Humanists are already familiar with the “God of the gaps” theory, which refers to poorly made arguments assuming that if a phenomenon doesn’t have an immediate explanation, then it can be credited to a deity. Creationists often rely on this fallacy in an attempt to cast aspersions on the veracity of evolution by pointing to supposed gaps in the fossil record and claiming that because scientists cannot yet explain them, an intelligent designer must instead be responsible for the natural world. The theory essentially uses God to fill in any gaps in human understanding.
Fortunately, this argument is easily refuted not only because it leaps to conclusions but also because science is always investigating these inexplicable phenomenon and discovering naturalistic explanations for them. The God of the gaps is always shrinking as scientists increase their understanding of our natural world and find new answers to old questions by studying the observable world.
Oddly enough, as we move toward a more scientific, naturalistic understanding, we seem to still be reaching for explanations, no matter how unlikely, for the inexplicable. Now, however, aliens seem to have replaced God as a go-to explanation to fill in the current gaps in our understanding. For instance, last week, the news was abuzz with two Canadian astronomers who submitted a paper that suggested aliens could be responsible for light pulses they had observed. Other scientists were quick to urge the public not to jump to conclusions. Researchers at the University of California Berkeley’s SETI (Search for Extraterrestrial Intelligence) Institute released a statement reminding the scientific community that “extraordinary claims require extraordinary evidence. It is too early to unequivocally attribute these purported signals to the activities of extraterrestrial civilizations.”

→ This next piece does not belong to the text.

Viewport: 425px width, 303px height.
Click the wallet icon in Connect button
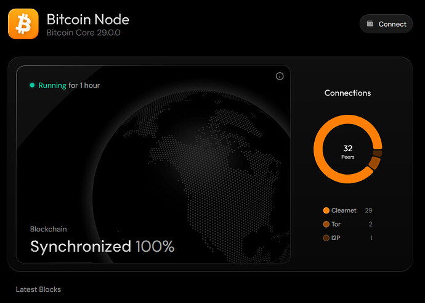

Perhaps attributing inexplicable phenomenon to aliens rather than God is something of an improvement. At least aliens, if they exist, would be part of the natural world, subject to scientific laws, and able to be observed, unlike a supernatural being that requires faith and not reason to be understood. However, because humanists rely on evidence to back up claims to which we ascribe, replacing God with aliens is not necessarily a move toward a more rational society. While some research has found that people from certain religious backgrounds, particularly evangelical Christianity, may feel their faith threatened by the thought of extraterrestrial life, other religious individuals and even their faith’s leaders do not find the potential existence of aliens to contradict their belief systems.

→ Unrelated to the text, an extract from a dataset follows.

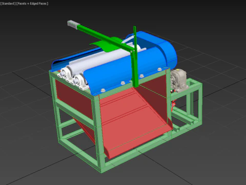Viewport: 246px width, 185px height.
Task: Select the green frame front corner leg
Action: [100, 134]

One may wonder, however, how much of a role aliens are now playing in explaining other phenomenon once thought to be supernatural. For instance, researchers suspect that many reports of alien abductions are actually attempts to explain the experience of sleep paralysis, a condition in which an individual is technically awake but is still subject to the immobility that takes place in the state of REM sleep. Previously, this unpleasant sensation was often attributed to the supernatural—demons, witches, and ghosts. Now, however, in a more scientific age, many people who experience sleep paralysis explain the seemingly inexplicable sensation of being both awake and asleep as an alien abduction. Epilepsy, narcolepsy, and other physical and psychological explanations are also likely causes for the sensations related to reports of alien abductions
UFO researcher David Clarke, in a Boston Globe interview, explained the shift from attributing these bizarre experiences to God or demons to attributing them to aliens as a result of our increasingly secular society. People may no longer look to God to make sense of the nonsensical, but they are still looking for explanations. If a scientific or rational explanation is not readily apparent, then people may make sense of a bizarre incident by believing aliens were its cause.
While humanists should continue to support space exploration and many humanists do expect that other forms of life are present in our vast universe, we should also be skeptical of using aliens to fill in gaps in our scientific knowledge. Without evidence, anything, whether God or aliens, should be suspect. The “Aliens of the gaps” might seem like a secular alternative to the “God of the Gaps.” But rather than opening up scientific inquiry into a topic, it seems more likely to stifle exploration of the unknown. Rather than clinging to tenuous explanations for comfort in the face of the inexplicable, we should embrace the ambiguities and mysteries of our natural world and see them as opportunities to expand our knowledge.